> **REQUIREMENT**:
Set down exactly, from the records below, the line with "Screen dimensions: 829x687" through the line with "The width and height of the screenshot is (1125, 678).", and nothing else.

> **INFORMATION PROVIDED**:
·····

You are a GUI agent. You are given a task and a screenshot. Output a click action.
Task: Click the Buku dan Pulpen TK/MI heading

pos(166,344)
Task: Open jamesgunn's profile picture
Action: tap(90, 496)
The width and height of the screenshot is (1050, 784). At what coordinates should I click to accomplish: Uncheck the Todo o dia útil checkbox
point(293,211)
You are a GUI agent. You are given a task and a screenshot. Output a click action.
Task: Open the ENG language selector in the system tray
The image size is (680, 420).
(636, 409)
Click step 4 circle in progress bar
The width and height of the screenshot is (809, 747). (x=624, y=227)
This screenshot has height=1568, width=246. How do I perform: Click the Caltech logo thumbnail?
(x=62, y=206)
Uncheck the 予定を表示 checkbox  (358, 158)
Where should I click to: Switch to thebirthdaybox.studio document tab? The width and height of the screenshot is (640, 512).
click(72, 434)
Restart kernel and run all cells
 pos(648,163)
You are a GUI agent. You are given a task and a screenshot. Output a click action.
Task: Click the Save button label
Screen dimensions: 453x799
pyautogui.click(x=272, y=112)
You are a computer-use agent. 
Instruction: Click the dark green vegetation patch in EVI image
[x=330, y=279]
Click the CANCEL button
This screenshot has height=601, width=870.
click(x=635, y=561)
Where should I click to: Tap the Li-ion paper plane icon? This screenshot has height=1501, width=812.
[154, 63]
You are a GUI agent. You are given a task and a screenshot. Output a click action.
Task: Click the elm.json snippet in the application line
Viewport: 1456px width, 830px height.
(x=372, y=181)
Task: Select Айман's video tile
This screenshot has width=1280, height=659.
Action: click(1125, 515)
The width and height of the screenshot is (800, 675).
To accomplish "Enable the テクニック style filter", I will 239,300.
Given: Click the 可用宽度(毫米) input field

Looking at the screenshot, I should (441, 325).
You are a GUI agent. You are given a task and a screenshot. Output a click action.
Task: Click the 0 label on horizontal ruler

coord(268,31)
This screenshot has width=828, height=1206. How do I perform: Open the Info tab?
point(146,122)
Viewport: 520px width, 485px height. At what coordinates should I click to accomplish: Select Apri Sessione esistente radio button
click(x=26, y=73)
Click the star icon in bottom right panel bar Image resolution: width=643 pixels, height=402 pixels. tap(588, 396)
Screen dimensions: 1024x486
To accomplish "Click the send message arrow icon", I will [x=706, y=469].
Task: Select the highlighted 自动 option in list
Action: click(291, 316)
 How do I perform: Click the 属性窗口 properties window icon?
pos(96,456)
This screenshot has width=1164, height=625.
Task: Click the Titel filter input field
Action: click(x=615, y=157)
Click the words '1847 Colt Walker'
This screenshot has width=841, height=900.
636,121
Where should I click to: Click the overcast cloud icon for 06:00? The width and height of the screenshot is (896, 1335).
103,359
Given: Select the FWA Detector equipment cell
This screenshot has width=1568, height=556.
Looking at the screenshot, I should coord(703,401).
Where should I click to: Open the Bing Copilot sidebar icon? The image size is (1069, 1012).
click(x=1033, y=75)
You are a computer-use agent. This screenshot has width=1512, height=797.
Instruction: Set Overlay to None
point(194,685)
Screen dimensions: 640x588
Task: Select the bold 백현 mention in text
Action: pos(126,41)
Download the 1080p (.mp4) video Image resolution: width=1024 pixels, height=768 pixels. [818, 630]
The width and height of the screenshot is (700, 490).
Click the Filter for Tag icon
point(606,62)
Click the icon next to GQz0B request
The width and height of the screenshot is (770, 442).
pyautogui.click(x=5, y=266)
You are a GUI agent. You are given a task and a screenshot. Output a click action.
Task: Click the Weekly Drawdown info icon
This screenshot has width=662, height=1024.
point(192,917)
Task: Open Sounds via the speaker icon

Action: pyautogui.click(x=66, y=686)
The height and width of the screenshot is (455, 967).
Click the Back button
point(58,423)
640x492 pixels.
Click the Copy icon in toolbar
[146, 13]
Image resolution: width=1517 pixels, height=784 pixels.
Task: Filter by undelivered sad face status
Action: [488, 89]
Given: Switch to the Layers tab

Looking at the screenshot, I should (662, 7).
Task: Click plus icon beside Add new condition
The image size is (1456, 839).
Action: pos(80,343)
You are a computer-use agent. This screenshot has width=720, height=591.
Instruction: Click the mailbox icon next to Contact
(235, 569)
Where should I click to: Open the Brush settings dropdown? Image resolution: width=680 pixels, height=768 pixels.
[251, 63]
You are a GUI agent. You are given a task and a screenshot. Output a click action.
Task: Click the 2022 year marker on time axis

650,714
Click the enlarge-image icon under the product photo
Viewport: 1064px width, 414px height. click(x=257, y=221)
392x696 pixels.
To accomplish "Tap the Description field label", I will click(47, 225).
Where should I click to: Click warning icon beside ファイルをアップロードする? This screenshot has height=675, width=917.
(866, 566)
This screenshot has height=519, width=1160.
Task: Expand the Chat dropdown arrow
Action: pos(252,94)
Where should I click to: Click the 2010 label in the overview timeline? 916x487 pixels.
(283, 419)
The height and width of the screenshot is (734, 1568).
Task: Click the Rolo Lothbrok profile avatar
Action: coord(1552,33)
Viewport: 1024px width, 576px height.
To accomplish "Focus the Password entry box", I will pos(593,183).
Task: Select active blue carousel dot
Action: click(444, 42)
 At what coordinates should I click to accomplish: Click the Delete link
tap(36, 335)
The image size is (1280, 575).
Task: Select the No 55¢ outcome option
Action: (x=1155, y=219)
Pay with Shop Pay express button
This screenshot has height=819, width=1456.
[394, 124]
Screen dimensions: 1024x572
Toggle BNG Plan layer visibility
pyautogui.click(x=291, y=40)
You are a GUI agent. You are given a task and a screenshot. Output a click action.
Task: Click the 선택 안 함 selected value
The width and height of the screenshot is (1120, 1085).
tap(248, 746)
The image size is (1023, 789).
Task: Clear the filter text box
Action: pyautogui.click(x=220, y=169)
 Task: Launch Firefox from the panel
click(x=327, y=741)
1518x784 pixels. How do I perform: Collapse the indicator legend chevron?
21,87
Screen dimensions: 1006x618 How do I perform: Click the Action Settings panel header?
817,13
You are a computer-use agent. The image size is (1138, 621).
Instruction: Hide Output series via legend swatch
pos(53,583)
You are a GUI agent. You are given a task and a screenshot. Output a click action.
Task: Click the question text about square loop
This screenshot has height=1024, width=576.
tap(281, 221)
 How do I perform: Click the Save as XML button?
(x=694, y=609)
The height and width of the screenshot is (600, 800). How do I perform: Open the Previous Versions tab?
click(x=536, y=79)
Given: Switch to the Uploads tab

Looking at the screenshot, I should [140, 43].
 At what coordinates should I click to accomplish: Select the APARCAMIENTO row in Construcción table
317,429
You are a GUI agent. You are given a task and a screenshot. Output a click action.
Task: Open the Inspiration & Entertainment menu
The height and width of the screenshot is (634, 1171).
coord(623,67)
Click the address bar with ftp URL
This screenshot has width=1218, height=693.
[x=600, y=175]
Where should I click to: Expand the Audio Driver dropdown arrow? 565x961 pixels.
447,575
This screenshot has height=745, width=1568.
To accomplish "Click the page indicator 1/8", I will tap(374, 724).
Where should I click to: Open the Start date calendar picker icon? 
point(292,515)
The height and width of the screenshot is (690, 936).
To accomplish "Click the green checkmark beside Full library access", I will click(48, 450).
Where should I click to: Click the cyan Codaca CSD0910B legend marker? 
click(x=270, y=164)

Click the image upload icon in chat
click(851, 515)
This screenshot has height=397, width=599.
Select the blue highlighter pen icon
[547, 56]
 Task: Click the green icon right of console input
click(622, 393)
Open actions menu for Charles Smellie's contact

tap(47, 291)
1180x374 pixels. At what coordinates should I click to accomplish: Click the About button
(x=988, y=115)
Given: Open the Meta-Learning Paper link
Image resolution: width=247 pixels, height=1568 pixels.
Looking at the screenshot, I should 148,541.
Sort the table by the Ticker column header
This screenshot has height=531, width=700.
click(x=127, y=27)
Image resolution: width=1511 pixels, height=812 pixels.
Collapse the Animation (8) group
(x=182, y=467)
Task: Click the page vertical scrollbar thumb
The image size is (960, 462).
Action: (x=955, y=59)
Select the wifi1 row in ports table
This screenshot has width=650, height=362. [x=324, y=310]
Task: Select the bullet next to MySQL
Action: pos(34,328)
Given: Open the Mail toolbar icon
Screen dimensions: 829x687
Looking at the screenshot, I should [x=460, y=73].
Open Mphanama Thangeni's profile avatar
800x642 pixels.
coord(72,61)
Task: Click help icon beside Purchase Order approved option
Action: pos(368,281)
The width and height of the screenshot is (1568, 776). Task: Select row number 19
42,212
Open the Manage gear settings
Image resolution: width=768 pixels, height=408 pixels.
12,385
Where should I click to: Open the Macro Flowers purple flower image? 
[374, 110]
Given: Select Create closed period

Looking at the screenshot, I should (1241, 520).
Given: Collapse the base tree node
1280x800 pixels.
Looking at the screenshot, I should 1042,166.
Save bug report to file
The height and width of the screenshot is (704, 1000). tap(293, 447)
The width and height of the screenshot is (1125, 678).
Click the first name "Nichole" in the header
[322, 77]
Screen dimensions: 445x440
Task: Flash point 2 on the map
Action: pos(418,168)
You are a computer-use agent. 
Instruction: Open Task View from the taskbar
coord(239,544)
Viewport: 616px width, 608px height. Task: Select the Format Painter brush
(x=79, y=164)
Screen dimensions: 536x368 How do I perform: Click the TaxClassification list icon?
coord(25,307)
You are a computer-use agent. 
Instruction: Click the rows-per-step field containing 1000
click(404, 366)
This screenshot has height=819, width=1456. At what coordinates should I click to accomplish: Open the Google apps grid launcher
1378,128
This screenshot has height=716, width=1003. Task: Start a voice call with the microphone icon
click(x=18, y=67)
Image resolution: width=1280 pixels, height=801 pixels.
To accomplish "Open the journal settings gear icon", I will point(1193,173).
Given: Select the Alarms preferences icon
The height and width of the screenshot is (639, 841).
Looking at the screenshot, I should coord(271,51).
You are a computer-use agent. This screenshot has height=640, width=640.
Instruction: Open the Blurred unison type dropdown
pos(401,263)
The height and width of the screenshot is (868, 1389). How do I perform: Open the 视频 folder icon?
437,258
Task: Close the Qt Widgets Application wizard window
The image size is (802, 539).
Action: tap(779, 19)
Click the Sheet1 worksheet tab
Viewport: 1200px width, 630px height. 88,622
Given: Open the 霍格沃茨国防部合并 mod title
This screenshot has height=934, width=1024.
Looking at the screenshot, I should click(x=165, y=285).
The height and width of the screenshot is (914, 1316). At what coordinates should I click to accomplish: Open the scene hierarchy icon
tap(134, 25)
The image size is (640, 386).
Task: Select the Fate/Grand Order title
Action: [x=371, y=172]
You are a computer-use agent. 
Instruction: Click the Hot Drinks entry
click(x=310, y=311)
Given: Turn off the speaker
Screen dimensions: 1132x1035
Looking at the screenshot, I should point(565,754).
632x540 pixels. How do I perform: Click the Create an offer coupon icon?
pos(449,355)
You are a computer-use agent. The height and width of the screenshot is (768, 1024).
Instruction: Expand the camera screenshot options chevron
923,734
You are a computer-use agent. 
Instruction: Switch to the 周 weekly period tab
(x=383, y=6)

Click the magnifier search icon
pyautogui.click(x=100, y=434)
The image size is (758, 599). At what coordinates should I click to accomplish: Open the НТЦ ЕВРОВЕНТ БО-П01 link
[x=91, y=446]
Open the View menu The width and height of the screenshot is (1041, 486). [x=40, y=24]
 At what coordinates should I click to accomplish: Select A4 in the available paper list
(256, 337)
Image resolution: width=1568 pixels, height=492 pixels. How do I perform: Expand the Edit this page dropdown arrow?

·····

> **RESPONSE BOX**:
Screen dimensions: 829x687
Looking at the screenshot, I should [x=460, y=73].
Open Mphanama Thangeni's profile avatar
800x642 pixels.
coord(72,61)
Task: Click help icon beside Purchase Order approved option
Action: pos(368,281)
The width and height of the screenshot is (1568, 776). Task: Select row number 19
42,212
Open the Manage gear settings
Image resolution: width=768 pixels, height=408 pixels.
12,385
Where should I click to: Open the Macro Flowers purple flower image? 
[374, 110]
Given: Select Create closed period

Looking at the screenshot, I should (1241, 520).
Given: Collapse the base tree node
1280x800 pixels.
Looking at the screenshot, I should 1042,166.
Save bug report to file
The height and width of the screenshot is (704, 1000). tap(293, 447)
The width and height of the screenshot is (1125, 678).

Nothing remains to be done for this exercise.